L’Insee est souvent considéré comme une forteresse. En effet, il est difficile de déterminer la méthodologie retenue pour fabriquer les indices. Des équipes sont constituées pour relever des données. Ce sont les « métreurs ». On ne sait qu’une seule chose : ils décomposent les prestations de l’immobilier et celles du commerce afin de les intégrer dans le calcul de l’indice. En dehors de cette connaissance, le reste est bien opaque.

Pour le calcul de l’Icc, lequel rentre dans le calcul de l’Ilc, on se souvient que plusieurs études contestaient l’attitude de l’Institut, lequel refusait d’utiliser des méthodes alternatives à celles habituellement engagées (méthode hédonique, méthode coût de production, méthode du suivi d’un même échantillon). Finalement, l’Insee a conservé ces propres usages.

Son hermétisme et son obscurantisme demeurent. Aucune contestation ne peut être engagée. On entend même dire que l’Insee serait désormais un instrument politique gouvernemental.

B. L’Ilc affaiblit par la loi

Le système de calcul mis à mal par les faits, rendu douteux par sa composition et manifestement impropre à tenir l’équilibre entre les parties, est d’ailleurs bousculé par la loi elle-même. Au moins quatre indices le montrent.

Premièrement, si l’indexation et l’Ilc avaient répondu aux ordonnances du Code monétaire et financier, le législateur n’aurait pas eu besoin d’établir un plafond à 3,5 % du 1er avril 2022 au 31 mars 2024 pour tempérer l’explosion. Peu importe, d’ailleurs, que cette mesure soit réservée aux Tpe et Pme, car il s’agit bien d’un aveu de l’Hémicycle quant à la défaillance de l’Ilc au regard de sa mission initiale. Son rôle de régulateur n’ayant pas fonctionné, il a fallu lui prêter main forte, comme on retient désespérément une voiture dont les freins ont lâché.
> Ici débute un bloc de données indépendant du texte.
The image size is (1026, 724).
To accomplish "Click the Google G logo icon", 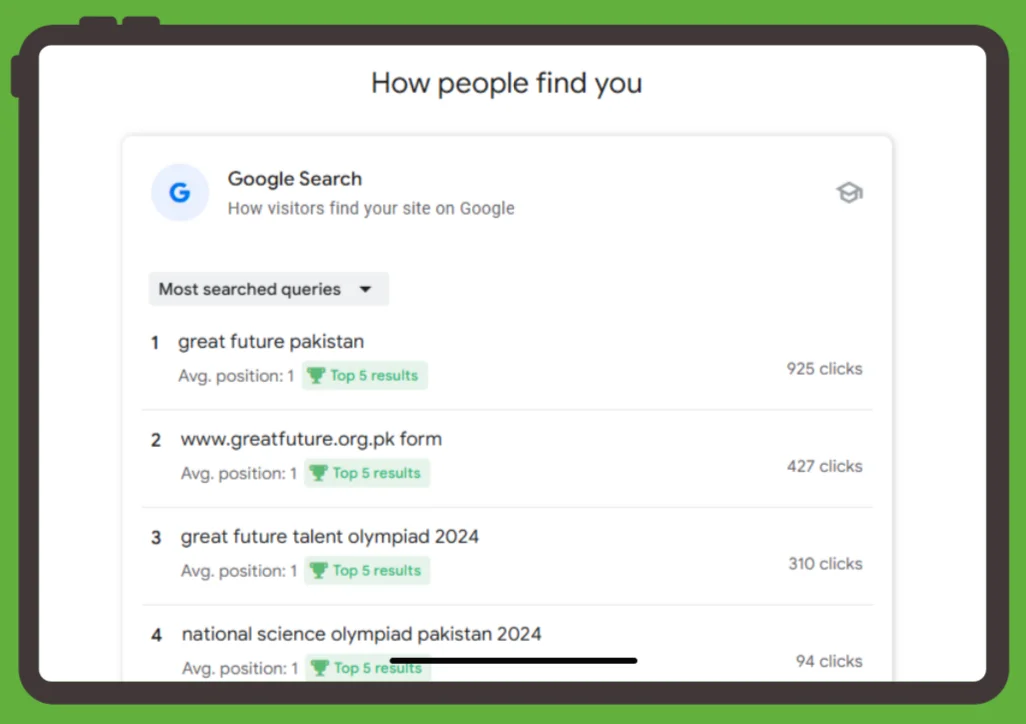I will coord(180,193).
Deuxièmement, il a fallu tordre le bras à l’équité en appliquant le principe de deux poids, deux mesures - comme si l’inflation ou la déflation n’était pas la même, selon le chiffre d’affaires ou le nombre de salariés de telle ou telle enseigne. Avouons-le, personne n’a vraiment bien compris la pertinence de l’inégalité devant la loi, les détaillants « petits » étant parfois plus « riches », puisqu’on parlait bien de ça, que certains « gros »… malheureusement disparu depuis !

Troisièmement, on sait que, depuis de nombreuses années, les professionnels ont tendance à cantonner les indexations en se mettant d’accord sur des « tunnels ». Il s’agit d’encadrer les sautes d’humeur de l’indexation en arrêtant un pourcentage entre les parties, à la hausse, comme à la baisse… Même si, juridiquement, le mécanisme est écarté, tant par la Cour de cassation que par les juridictions du fond au visa du caractère d’ordre public des dispositions du CMF.

Enfin, comme un nouveau camouflet pour l’Insee et son indice, la loi de Simplification adoptée par l’Assemblée nationale le 8 juin 2025 (dont les circonstances politique actuelles ne permettent pas de dire quel sera son avenir), prévoit justement de valider cette sorte de serpent indiciaire, précisément issu des travaux entre professionnels du Conseil national du commerce (CNC)

De ces péripéties, on retiendra que l’indexation représente désormais pour le bailleur une sorte de… supplément de loyer. Après vingt ans d’indice, le commerce court toujours après une échelle mobile dont les barreaux tiennent bon. On attend donc avec impatience de nouveaux « sourciers », afin qu’ils proposent des dispositions équitables dans des plus brefs délais.